What is PostgreSQL?

PostgreSQL is an open-source descendant of this original Berkeley code. It provides SQL92/SQL99 language support and other modern features.

POSTGRES pioneered many of the object-relational concepts now becoming available in some commercial databases. Traditional relational database management systems (RDBMS) support a data model consisting of a collection of named relations, containing attributes of a specific type. In current commercial systems, possible types include floating point numbers, integers, character strings, money, and dates. It is commonly recognized that this model is inadequate for future data processing applications. The relational model successfully replaced previous models in part because of its "Spartan simplicity". However, as mentioned, this simplicity often makes the implementation of certain applications very difficult.

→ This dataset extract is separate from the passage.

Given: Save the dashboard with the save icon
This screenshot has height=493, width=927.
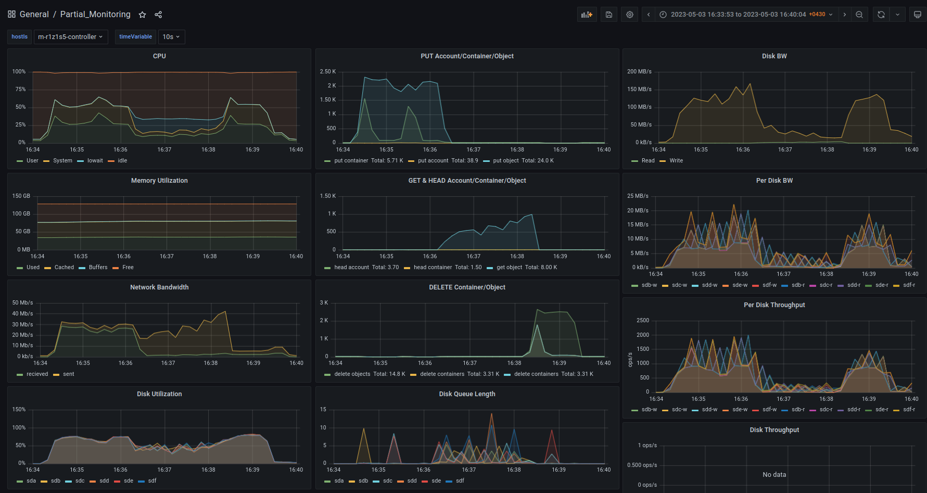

Postgres offers substantial additional power by incorporating the following additional concepts in such a way that users can easily extend the system:

• inheritance
• data types
• functions

• constraints
• triggers
• rules
• transaction integrity

A Short History of Postgres

The Berkeley Postgres Project Implementation of the Postgres DBMS began in 1986. The initial concepts for the system were presented in The Design of Postgres and the definition of the initial data model appeared in The Postgres Data Model . The design of the rule system at that time was described in The Design of the Postgres Rules System . The rationale and architecture of the storage manager were detailed in The Postgres Storage System .

Postgres has undergone several major releases since then. The first "demoware" system became operational in 1987 and was shown at the 1988 ACM-SIGMOD Conference. We released Version 1, described in The Implementation of Postgres , to a few external users in June 1989. In response to a critique of the first rule system (A Commentary on the Postgres Rules System ), the rule system was redesigned (On Rules, Procedures, Caching and Views in Database Systems ) and Version 2 was released in June 1990 with the new rule system. Version 3 appeared in 1991 and added support for multiple storage managers, an improved query executor, and a rewritten rewrite rule system. For the most part, releases until Postgres95 (see below) focused on portability and reliability.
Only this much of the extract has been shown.